A Safari Conversion Nearly Quadrupled This 2007 Porsche 911’s Value
A safari conversion and 4,000 miles later, this Porsche recently sold for $84,000 higher than the owner bought it for.
"Investing" in a suspension lift, new wheels, big tires, and a slew of other modifications is typically a fun way to tell your spouse you're throwing money into a huge furnace to fuel your car addiction. But in this case, it's no exaggeration. In 2018, a Bring a Trailer user bought a rather tame 2007 Porsche Carrera 911 for $37,200 and spent a portion of the next three years modifying it into a "Safari"-spec off-road racer. After all of the modifications were complete and another 4,000 miles were put on the car, it was reposted to BaT, fetching nearly four times the original sale price.
Selling for $121,000 last week, it looks like those mods were actually—shockingly—a good investment. It seems like you don't need to be Singer to make an expensive off-road 911, then.
There's a lot going on here, but besides the addition of a roll cage, the car is only really only changed mechanically on the suspension front. New double-adjustable coilovers from JRZ Motorsport are installed at each corner along with taller springs to boost the ride height. The exact lift amount isn't specified, but the new springs are 12-inches tall in the front and 15 in tall in the rear. The listing notes that there are also new fabricated control arms front and rear to ensure correct suspension geometry.
Most of this new height likely isn't to add suspension travel but to fit the new wheels and tires. The 28.5-inch BF Goodrich All-Terrains are fitted to very expensive 17-inch HRE wheels, costing $1,900 a pop. No, that's not including the tires and yes, I'll say it again, that's per wheel. Steelies perhaps would've been a better move here but hey, whoever bought this car can definitely afford to replace a forged aluminum wheel if it eventually meets an uncompromising rock.
Other modifications include a new shifter, head unit, and of course that roof rack with the pointy shovel and spare tire.

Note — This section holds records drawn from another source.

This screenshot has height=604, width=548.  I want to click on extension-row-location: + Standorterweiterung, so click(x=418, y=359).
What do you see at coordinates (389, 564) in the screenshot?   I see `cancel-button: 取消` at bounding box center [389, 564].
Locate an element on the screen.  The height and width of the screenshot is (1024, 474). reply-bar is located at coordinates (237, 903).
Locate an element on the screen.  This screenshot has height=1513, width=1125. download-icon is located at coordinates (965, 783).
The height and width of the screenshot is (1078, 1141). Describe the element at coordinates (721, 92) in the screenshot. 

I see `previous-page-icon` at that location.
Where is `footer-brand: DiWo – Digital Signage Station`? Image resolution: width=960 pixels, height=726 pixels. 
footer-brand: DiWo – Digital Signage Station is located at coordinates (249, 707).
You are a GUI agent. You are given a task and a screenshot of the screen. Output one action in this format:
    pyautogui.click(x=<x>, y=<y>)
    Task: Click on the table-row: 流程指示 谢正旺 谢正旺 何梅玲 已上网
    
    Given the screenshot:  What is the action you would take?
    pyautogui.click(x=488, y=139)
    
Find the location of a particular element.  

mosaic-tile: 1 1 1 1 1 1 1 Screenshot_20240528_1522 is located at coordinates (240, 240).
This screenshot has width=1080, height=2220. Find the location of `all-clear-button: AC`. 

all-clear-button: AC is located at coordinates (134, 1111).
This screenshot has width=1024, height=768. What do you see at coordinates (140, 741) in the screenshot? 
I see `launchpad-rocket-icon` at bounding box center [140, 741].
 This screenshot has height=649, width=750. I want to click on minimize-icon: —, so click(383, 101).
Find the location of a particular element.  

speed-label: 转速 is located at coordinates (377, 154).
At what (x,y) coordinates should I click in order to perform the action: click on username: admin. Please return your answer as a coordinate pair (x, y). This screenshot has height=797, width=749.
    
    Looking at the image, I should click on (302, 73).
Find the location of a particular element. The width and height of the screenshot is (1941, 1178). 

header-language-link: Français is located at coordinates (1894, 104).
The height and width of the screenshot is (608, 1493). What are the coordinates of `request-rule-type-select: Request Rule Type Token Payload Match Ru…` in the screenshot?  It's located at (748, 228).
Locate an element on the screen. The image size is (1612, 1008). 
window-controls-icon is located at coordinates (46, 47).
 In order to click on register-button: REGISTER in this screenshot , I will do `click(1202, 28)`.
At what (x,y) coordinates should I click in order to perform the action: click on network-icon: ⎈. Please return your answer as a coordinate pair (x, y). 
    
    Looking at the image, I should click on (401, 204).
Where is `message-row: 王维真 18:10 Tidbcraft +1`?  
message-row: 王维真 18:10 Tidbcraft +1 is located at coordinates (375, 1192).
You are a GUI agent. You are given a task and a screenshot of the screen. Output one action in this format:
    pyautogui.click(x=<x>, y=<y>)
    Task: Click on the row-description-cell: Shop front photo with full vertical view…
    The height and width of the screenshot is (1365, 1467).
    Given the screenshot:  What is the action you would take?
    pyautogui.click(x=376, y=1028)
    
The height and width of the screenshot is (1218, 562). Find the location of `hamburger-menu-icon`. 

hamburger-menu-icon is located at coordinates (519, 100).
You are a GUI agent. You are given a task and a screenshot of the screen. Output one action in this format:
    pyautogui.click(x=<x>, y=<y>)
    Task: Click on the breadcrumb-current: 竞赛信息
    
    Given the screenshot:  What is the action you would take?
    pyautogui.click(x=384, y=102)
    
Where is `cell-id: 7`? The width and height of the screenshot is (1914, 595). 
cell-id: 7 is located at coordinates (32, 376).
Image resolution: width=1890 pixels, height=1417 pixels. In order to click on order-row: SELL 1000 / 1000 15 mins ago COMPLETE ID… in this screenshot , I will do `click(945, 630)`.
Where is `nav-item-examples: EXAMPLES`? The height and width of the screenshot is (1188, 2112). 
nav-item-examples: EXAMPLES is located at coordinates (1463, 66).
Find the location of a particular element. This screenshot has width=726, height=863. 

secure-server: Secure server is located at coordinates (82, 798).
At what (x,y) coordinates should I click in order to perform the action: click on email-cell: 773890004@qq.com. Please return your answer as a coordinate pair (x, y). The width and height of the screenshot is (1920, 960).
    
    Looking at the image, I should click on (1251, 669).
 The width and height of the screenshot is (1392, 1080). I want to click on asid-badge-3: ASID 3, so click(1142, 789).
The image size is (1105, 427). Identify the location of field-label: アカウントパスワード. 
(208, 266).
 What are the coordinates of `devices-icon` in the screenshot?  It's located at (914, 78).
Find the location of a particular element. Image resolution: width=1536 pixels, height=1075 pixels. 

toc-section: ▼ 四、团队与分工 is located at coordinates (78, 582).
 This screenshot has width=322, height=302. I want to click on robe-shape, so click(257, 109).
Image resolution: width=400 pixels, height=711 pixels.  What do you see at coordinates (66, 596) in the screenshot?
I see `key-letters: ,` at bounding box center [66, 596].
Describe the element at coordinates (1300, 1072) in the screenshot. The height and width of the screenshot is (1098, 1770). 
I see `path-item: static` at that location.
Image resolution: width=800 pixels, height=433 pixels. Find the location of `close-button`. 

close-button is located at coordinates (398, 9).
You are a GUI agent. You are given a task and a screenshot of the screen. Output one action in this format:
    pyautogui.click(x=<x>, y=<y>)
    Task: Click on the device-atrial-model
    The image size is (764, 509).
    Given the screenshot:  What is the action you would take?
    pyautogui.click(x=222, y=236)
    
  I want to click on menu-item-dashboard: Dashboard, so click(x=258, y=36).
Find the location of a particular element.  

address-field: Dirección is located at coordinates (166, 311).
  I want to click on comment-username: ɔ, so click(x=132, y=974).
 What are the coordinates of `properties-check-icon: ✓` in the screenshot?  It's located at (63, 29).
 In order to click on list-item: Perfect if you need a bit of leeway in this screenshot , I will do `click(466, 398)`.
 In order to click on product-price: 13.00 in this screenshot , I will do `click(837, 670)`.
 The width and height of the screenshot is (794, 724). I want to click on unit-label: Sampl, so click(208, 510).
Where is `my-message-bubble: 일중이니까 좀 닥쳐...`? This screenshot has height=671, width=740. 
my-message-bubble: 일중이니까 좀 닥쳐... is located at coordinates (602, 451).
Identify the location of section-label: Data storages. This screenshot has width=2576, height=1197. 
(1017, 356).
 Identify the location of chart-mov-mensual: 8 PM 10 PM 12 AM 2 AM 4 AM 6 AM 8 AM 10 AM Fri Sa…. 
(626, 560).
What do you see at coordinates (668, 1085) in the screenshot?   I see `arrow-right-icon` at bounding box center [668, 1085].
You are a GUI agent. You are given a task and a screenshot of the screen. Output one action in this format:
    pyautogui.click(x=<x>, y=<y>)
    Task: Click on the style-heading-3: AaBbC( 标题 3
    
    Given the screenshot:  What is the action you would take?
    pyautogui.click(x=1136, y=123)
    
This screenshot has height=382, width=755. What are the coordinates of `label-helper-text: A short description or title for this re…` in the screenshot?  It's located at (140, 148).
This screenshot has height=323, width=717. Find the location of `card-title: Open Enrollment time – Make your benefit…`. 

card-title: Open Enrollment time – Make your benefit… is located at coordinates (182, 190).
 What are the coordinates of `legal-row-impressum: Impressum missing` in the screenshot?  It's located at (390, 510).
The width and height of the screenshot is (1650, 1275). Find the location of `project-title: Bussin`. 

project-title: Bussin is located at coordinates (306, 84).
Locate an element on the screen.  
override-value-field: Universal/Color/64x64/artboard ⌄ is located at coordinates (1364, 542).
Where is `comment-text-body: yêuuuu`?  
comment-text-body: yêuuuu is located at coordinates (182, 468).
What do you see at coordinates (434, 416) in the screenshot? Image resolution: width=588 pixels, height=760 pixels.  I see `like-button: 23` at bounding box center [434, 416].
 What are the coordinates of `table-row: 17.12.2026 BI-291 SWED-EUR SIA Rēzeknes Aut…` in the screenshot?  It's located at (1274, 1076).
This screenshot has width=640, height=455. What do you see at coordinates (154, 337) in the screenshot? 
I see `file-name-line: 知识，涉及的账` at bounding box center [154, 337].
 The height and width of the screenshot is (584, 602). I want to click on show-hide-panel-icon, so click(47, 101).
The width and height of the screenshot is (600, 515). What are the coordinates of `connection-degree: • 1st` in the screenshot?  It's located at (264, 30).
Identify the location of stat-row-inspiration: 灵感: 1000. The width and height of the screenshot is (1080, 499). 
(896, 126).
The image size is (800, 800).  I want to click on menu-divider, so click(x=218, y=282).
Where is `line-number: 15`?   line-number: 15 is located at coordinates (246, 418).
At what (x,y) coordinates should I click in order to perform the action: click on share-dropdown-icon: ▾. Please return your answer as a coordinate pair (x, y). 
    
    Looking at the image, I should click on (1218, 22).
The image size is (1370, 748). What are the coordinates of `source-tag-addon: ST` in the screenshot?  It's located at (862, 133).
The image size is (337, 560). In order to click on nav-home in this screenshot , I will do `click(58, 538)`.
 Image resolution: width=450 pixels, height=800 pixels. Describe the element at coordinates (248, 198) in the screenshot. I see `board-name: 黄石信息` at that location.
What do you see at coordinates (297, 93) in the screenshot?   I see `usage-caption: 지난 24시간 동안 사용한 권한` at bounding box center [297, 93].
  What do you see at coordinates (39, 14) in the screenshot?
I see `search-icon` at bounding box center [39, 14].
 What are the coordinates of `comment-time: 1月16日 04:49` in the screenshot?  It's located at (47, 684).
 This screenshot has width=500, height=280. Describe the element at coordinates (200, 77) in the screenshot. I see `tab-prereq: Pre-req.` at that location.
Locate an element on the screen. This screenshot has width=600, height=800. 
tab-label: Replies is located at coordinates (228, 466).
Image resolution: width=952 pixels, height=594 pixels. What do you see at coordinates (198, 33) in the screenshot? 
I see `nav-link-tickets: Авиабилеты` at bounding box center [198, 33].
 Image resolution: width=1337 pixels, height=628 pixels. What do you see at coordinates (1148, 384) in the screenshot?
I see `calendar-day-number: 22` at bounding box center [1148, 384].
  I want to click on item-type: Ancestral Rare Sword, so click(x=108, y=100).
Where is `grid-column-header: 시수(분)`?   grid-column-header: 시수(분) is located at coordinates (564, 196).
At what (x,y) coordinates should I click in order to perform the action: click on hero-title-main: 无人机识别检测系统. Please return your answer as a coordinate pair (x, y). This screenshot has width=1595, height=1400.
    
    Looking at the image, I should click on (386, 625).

There's also an ax up there in case you want to spend five hours chopping down a tree. Let's keep our off-road cosplaying reasonable here.
A skidplate now adorns the underside of the engine, and there's some tube metal cladding on the front and rear of the car to protect the bumpers. Speaking of the bumpers, the front is a new one in the style of a 911 GT3 from Rennline and the front fenders are flared in the GT3 cup style. The car also gets those eye-catching rally lights on the hood, a new ducktail spoiler, and decals that say "RHINO." For reference, below is what the car looked like before all of these mods.
All of these modifications to the car definitely cost tens of thousands of dollars, but it's unlikely they cost more than this car eventually re-sold for, even if each wheel cost the seller $1,900. This means that, in a nutshell, the seller bought this Porsche, modified it into a safari off-roader, put 4,000 miles on it, and then sold it for a profit. Not a bad deal.
That being said, I'm not sure If I would sprint outside and start putting a lift on your car to flip it for a profit. I would like to say this sort of trend really only applies to cars that were already desirable in the first place, but I could be wrong. If making a car into a quasi off-roader is what's boosting values these days, it makes sense that automakers are all making CUVs now. It also makes sense that Porsche might just be working on a "Safari" style 911 internally, but those are just rumors so far. We'll have to wait and see if Porsche actually pulls the trigger.